Inhomogeneous chiral symmetry breaking in dense neutron-star matter

TL;DR

This paper reviews recent research on inhomogeneous chiral symmetry breaking in dense neutron-star matter, exploring its effects on star properties and potential astrophysical signatures.

Contribution

It provides an overview of inhomogeneous chiral phases, their properties, and implications for neutron star equations of state and observable signatures.

Findings

Inhomogeneous chiral phases can significantly alter the equation of state.

Crystalline phases influence mass-radius relations of neutron stars.

Signatures include modifications in neutrino emissivity and star structure.

Abstract

An increasing number of model results suggests that chiral symmetry is broken inhomogeneously in a certain window at intermediate densities in the QCD phase diagram. This could have significant effects on the properties of compact stars, possibly leading to new astrophysical signatures. In this contribution we discuss this idea by reviewing recent results on inhomogeneous chiral symmetry breaking under an astrophysics-oriented perspective.
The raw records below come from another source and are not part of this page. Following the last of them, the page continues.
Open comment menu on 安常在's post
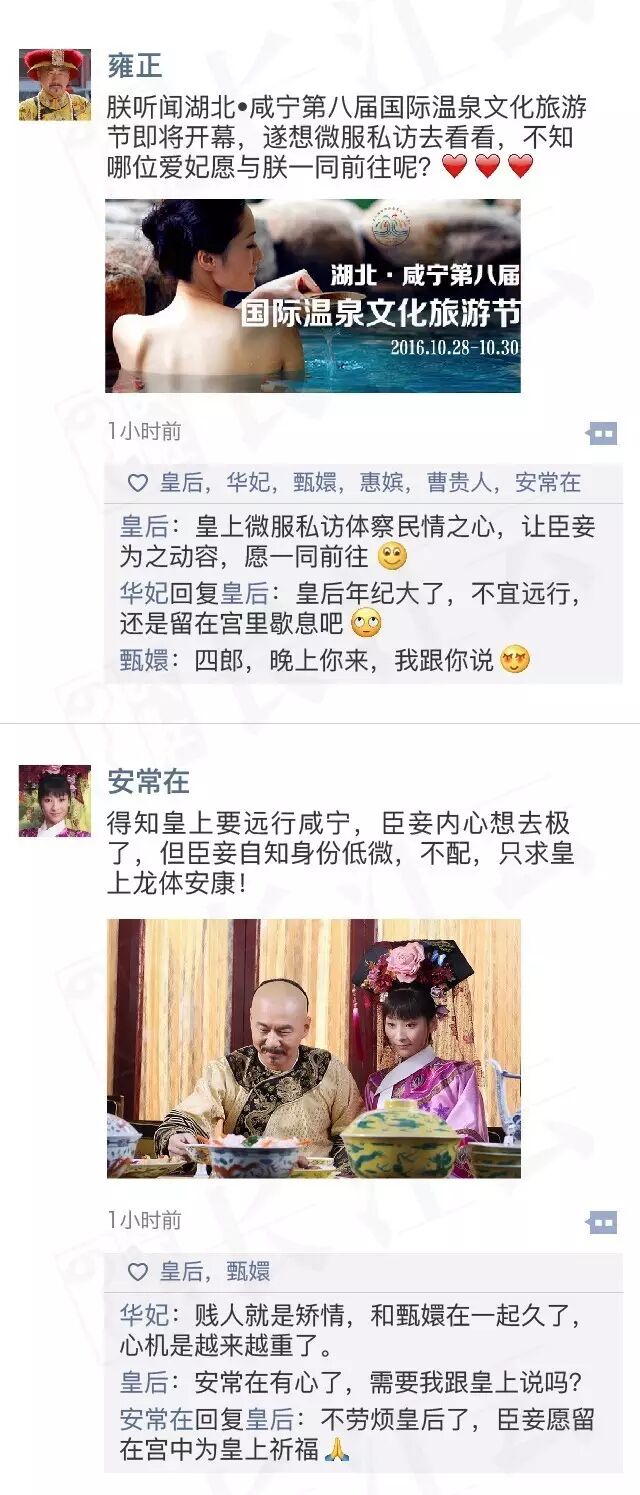This screenshot has width=640, height=1495. tap(601, 1222)
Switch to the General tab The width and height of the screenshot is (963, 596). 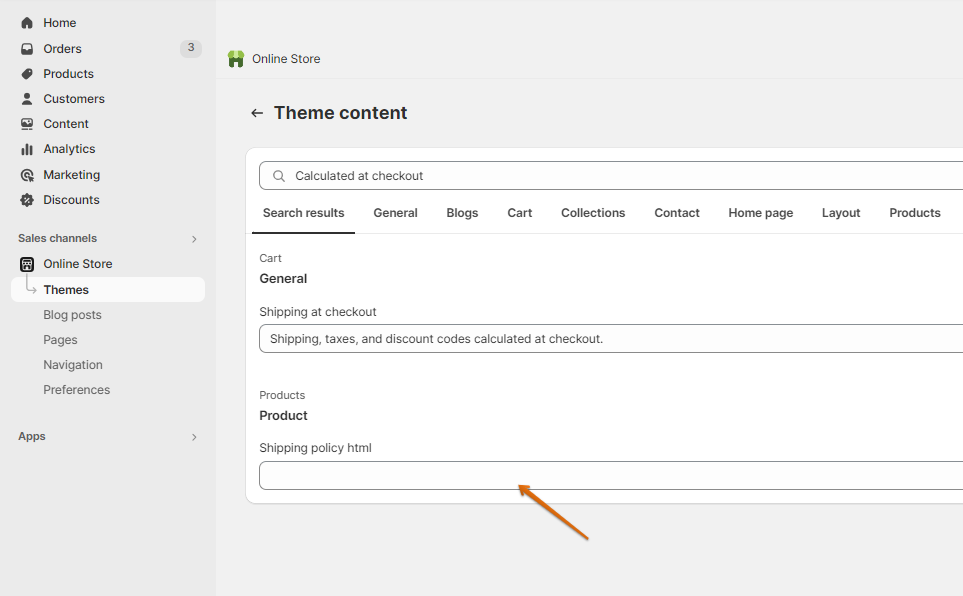[395, 213]
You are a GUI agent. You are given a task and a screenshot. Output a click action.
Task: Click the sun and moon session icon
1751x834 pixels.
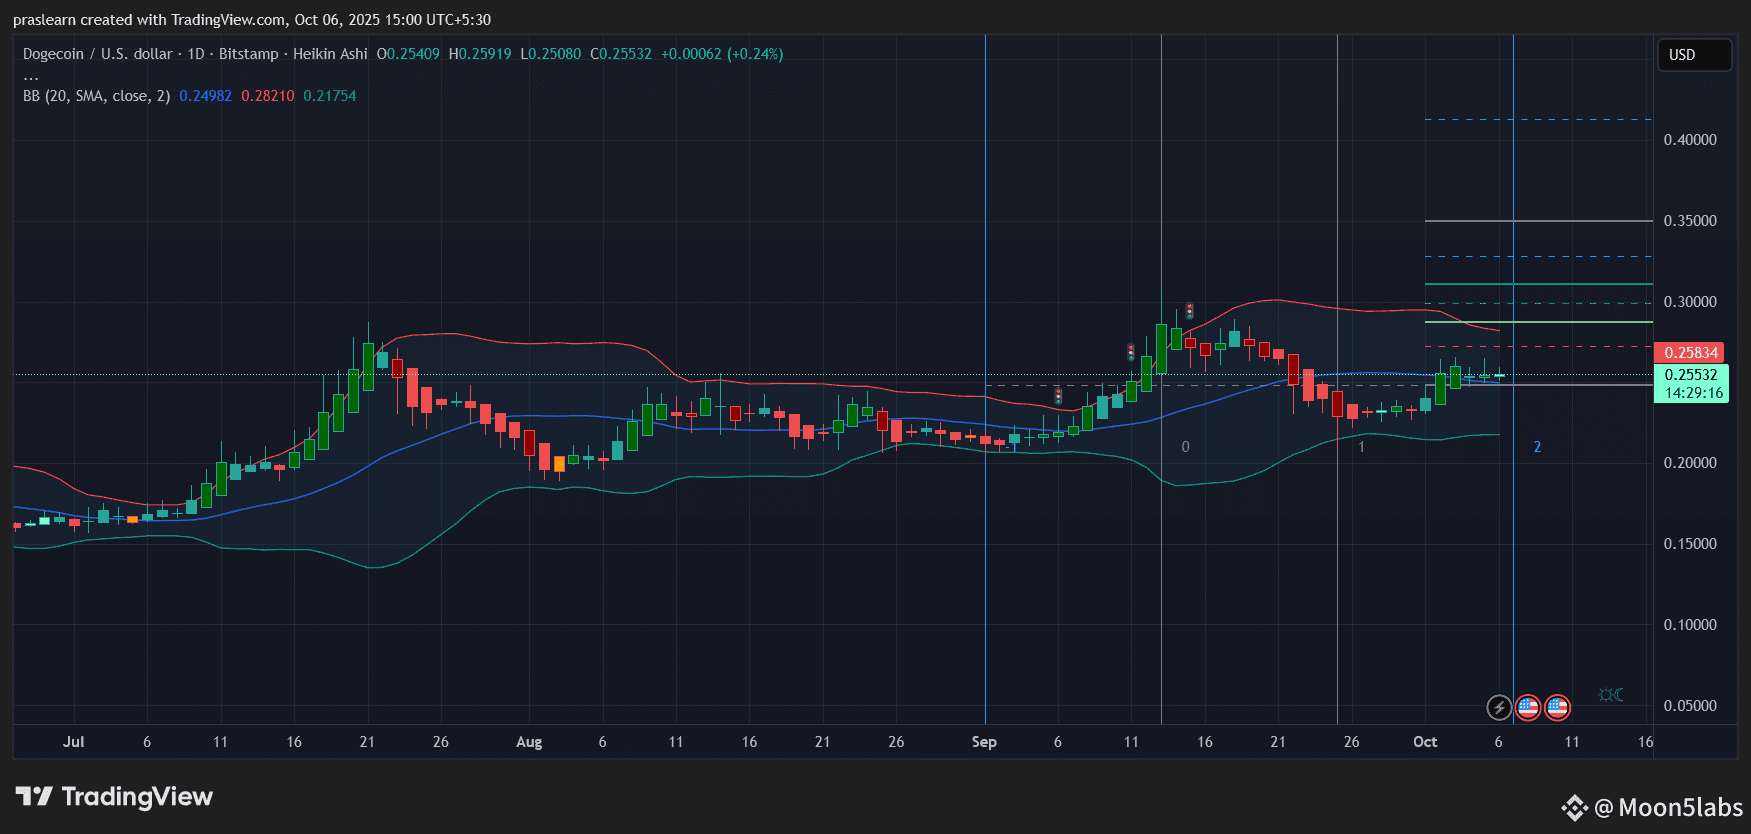pos(1610,695)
After introducing two commonly studied spatial modulations of the chiral condensate, the chiral density wave and the real kink crystal, we focus on their properties and their effect on the equation of state of quark matter. We also describe how these crystalline phases are affected by different elements which are required for a realistic description of a compact star, such as charge neutrality, the presence of magnetic fields, vector interactions and the interplay with color-superconductivity. Finally, we discuss possible signatures of inhomogeneous chiral symmetry breaking in the core of compact stars, considering the cases of mass-radius relations and neutrino emissivity explicitly.